> _EXTRAIT DU TEXTE_
============

Né «au-dessus du magasin de vélo de mon père, à Winterthur, à une époque où l’on pouvait encore naître à la maison», le petit Anton Maier, que tout le monde depuis longtemps appelle Toni — «si l’on me dit Anton, je ne sais même plus que l’on s’adresse à moi», s’amuse-t-il — est ainsi tombé dans le cyclisme dès l’enfance. «Je suis la troisième génération de cyclistes, mon grand-père avait ouvert le premier magasin de vélo de Winterthur, en 1902», précise-t-il.

Toni Maier, fondateur d'Assos. © Ti-Press / Gabriele Putzu
Toni Maier, fondateur d’Assos. © Ti-Press / Gabriele Putzu
Cycliste pro, le rêve brisé

Jeune, il rêve d’être professionnel et s’engage sérieusement pour réussir. «Mais cela ne s’est pas passé ainsi. J’avais un problème au genou qui s’aggravait. Un jour, en Belgique, j’ai dit stop.» Une décision comme d’autres qui suivront au fil d’une vie que l’on devine riche en émotions et en rebondissements.

============

> _TRAVAIL DEMANDÉ_
a – Citez le passage de l'extrait sur Toni Maier qui commence par « Jeune, il rêve » et s'achève sur « et en rebondissements. ».
b – Traduisez en anglais cette phrase de l'extrait sur Toni Maier : « Jeune, il rêve d’être professionnel et s’engage sérieusement pour réussir. »

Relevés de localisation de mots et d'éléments
============

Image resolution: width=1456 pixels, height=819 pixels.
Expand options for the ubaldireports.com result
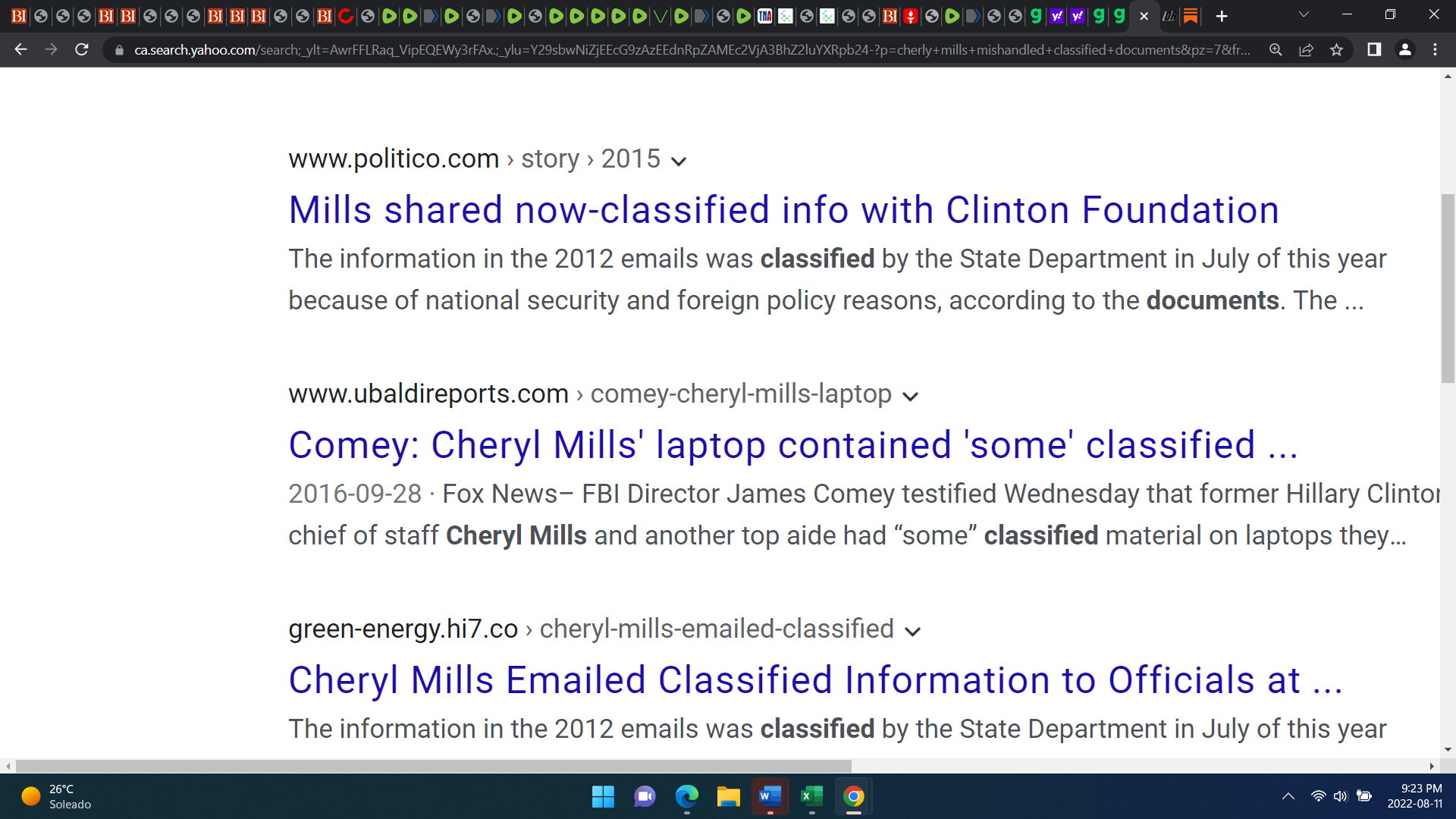[911, 396]
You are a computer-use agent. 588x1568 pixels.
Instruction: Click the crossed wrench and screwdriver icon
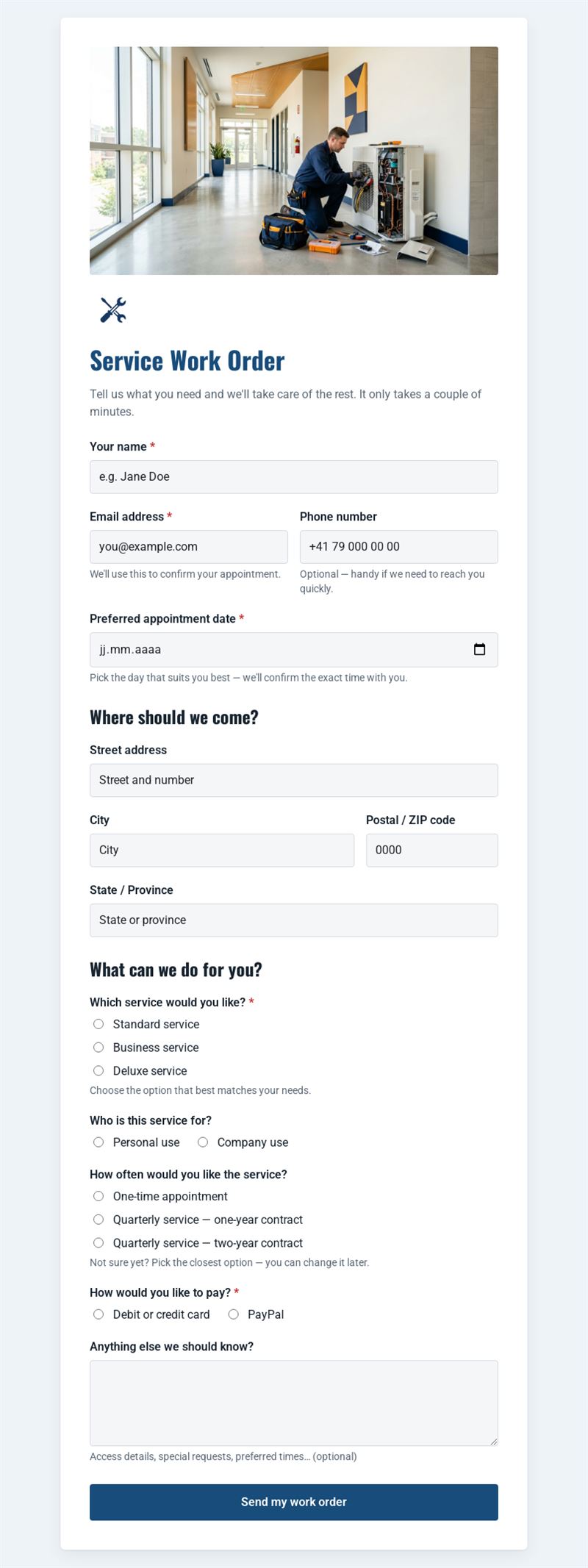(x=113, y=310)
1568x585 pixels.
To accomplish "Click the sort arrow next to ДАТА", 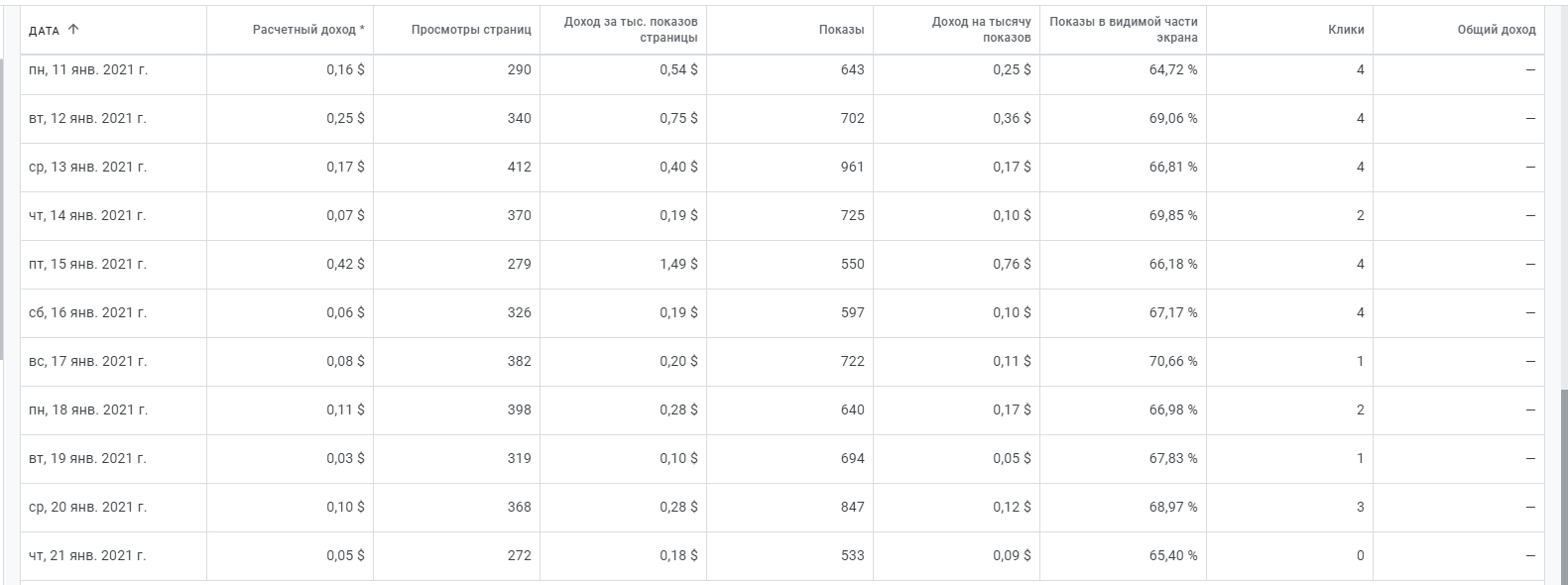I will click(x=73, y=30).
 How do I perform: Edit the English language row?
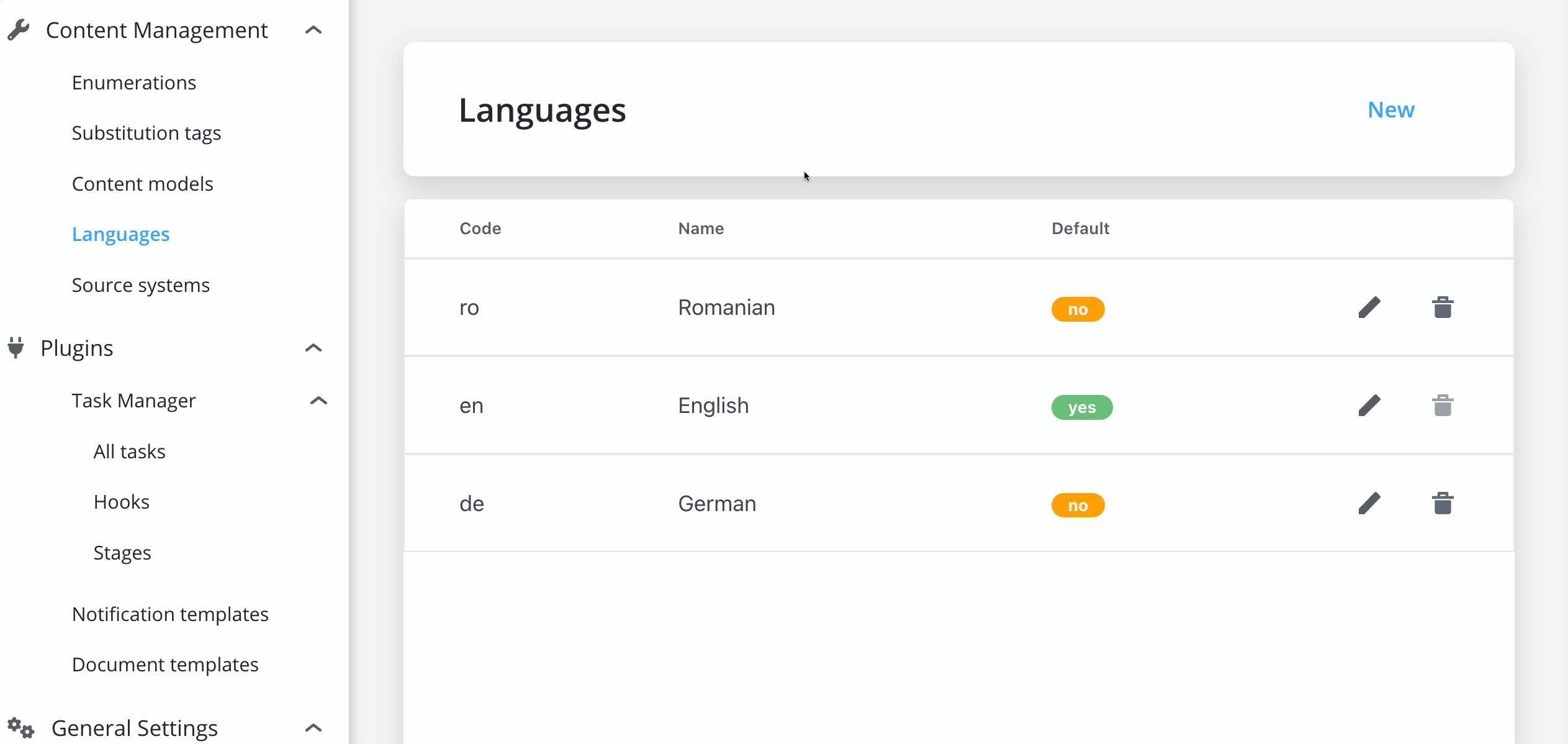pyautogui.click(x=1369, y=406)
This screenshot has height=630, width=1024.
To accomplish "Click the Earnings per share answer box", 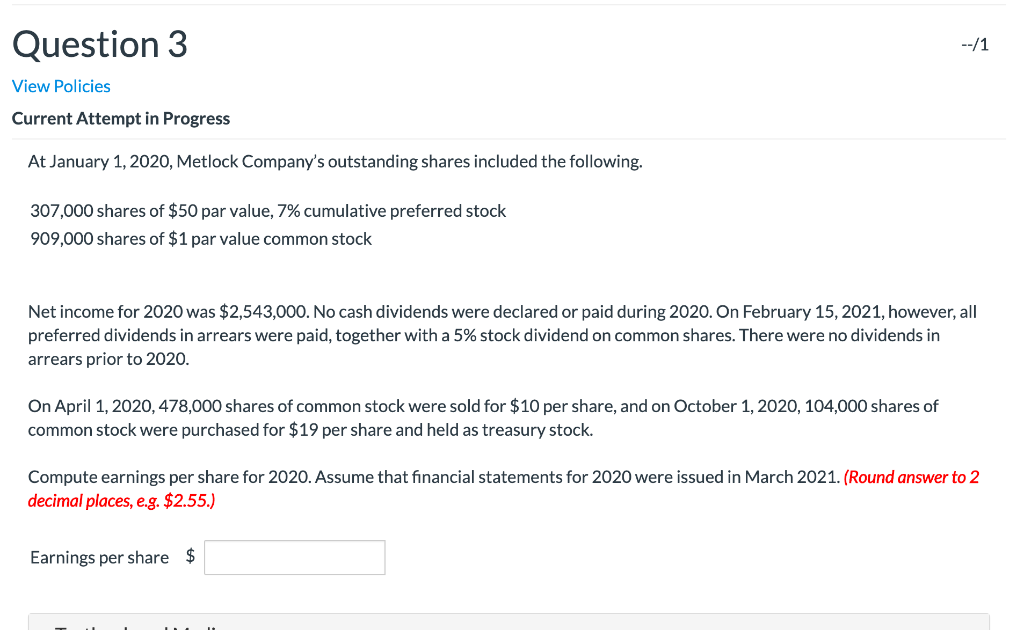I will [x=294, y=557].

============

> _RÉPONSES PAR CONSIGNE_
a –
Jeune, il rêve d’être professionnel et s’engage sérieusement pour réussir. «Mais cela ne s’est pas passé ainsi. J’avais un problème au genou qui s’aggravait. Un jour, en Belgique, j’ai dit stop.» Une décision comme d’autres qui suivront au fil d’une vie que l’on devine riche en émotions et en rebondissements.

b – As a young man, he dreams of becoming a professional and commits himself seriously to succeeding.